Referencing linked Objects

Embedding linked objects is not always what we want. If we just want to reference linked objects, we can use a field of type lima.fields.Reference. This field type yields the value of a single field of the linked object’s serialization.

Referencing is similar to embedding save one key difference: In addition to the schema of the linked object we also provide the name of the field that acts as our reference to the linked object. We may, for example, reference a book via its ISBN like this:

class ReferencingReviewSchema(Schema):
    book = fields.Reference(schema=BookSchema, field='isbn')
    rating = fields.Integer()
    text = fields.String()

referencing_review_schema = ReferencingReviewSchema()
referencing_review_schema.dump(review)
# {'book': '0-684-80122-1',
#  'rating': 10,
#  'text': 'Has lots of sharks.'}

Two-way Relationships

Up until now, we’ve only dealt with one-way relationships (From a review to its book). If not only a review should link to its book, but a book should also link to it’s most popular review, we can adapt our model like this:

# books now link to their most popular review
class Book:
    def __init__(self, isbn, author, title, pop_review=None):
        self.isbn = isbn
        self.author = author
        self.title = title
        self.pop_review = pop_review

# unchanged: reviews still link to their books
class Review:
    def __init__(self, rating, text, book=None):
        self.rating = rating
        self.text = text
        self.book = book

book = Book('0-684-80122-1', 'Hemingway', 'The Old Man and the Sea')
review = Review(4, "Why doesn't he just kill ALL the sharks?")

book.pop_review = review
review.book = book

If we want to construct schemas for models like this, we will have to adress two problems:

  1. Definition order: If we define our BookSchema first, its pop_review attribute will have to reference a ReviewSchema - but this doesn’t exist yet, since we decided to define BookSchema first. If we decide to define ReviewSchema first instead, we run into the same problem with its book attribute.
  2. Recursion: A review links to a book that links to a review that links to a book that links to a review that links to a book that links to a review that links to a book RuntimeError: maximum recursion depth exceeded

lima makes it easy to deal with those problems:

To overcome the problem of recursion, just exclude the attribute on the other side that links back.

To overcome the problem of definition order, lima supports lazy evaluation of schemas.
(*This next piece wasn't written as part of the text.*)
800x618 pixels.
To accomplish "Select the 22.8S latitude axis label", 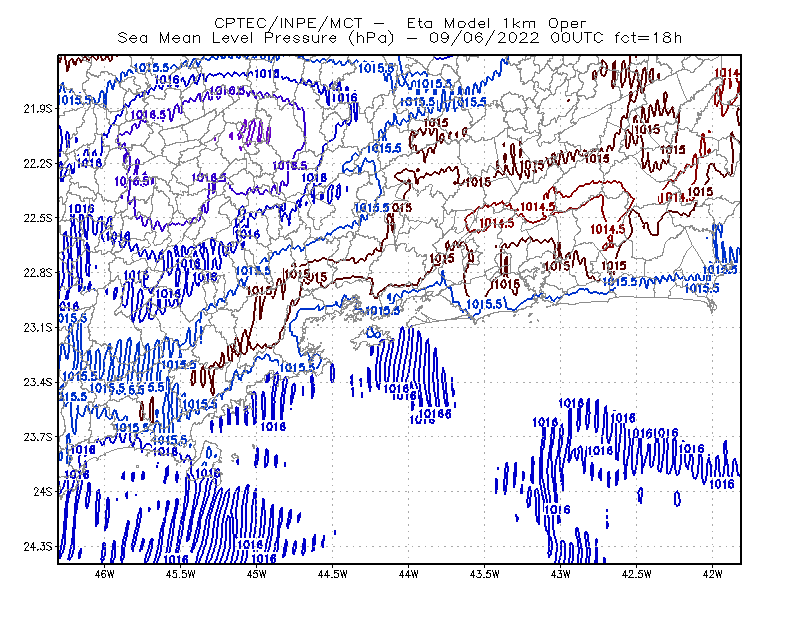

Just pass the qualified name (or the fully module-qualified name) of a schema class to Embed instead of the class itself:

class BookSchema(Schema):
    isbn = fields.String()
    author = fields.String()
    title = fields.String()
    pop_review = fields.Embed(schema='ReviewSchema', exclude='book')

class ReviewSchema(Schema):
    book = fields.Embed(schema=BookSchema, exclude='pop_review')
    rating = fields.Integer()
    text = fields.String()

Now embedding works both ways:

book_schema = BookSchema()
book_schema.dump(book)
# {'author': 'Hemingway',
#  'isbn': '0-684-80122-1',
#  'pop_review': {'rating': 4,
#                 'text': "Why doesn't he just kill ALL the sharks?"},
#  'title': The Old Man and the Sea'}

review_schema = ReviewSchema()
review_schema.dump(review)
# {'book': {'author': 'Hemingway',
#           'isbn': '0-684-80122-1',
#           'title': 'The Old Man and the Sea'},
#  'rating': 4,
#  'text': "Why doesn't he just kill ALL the sharks?"}

On class names

For referring to classes via their name, the lima documentation only ever talks about two different kinds of class names: the qualified name (qualname for short) and the fully module-qualified name:

The qualified name
This is the value of the class’s __qualname__ attribute. Most of the time, it’s the same as the class’s __name__ attribute (except if you define classes within classes or functions ...). If you define class Foo: pass at the top level of your module, the class’s qualified name is simply Foo. Qualified names were introduced with Python 3.3 via PEP 3155
The fully module-qualified name
This is the qualified name of the class prefixed with the full name of the module the class is defined in. If you define class Qux: pass within a class Baz (resulting in the qualified name Baz.Qux) at the top level of your foo.bar module, the class’s fully module-qualified name is foo.bar.Baz.Qux.

Warning

If you define schemas in local namespaces (at function execution time), their names become meaningless outside of their local context. For example:

def make_schema():
    class FooSchema(Schema):
        foo = fields.String()
    return FooSchema

schemas = [make_schema() for i in range(1000)]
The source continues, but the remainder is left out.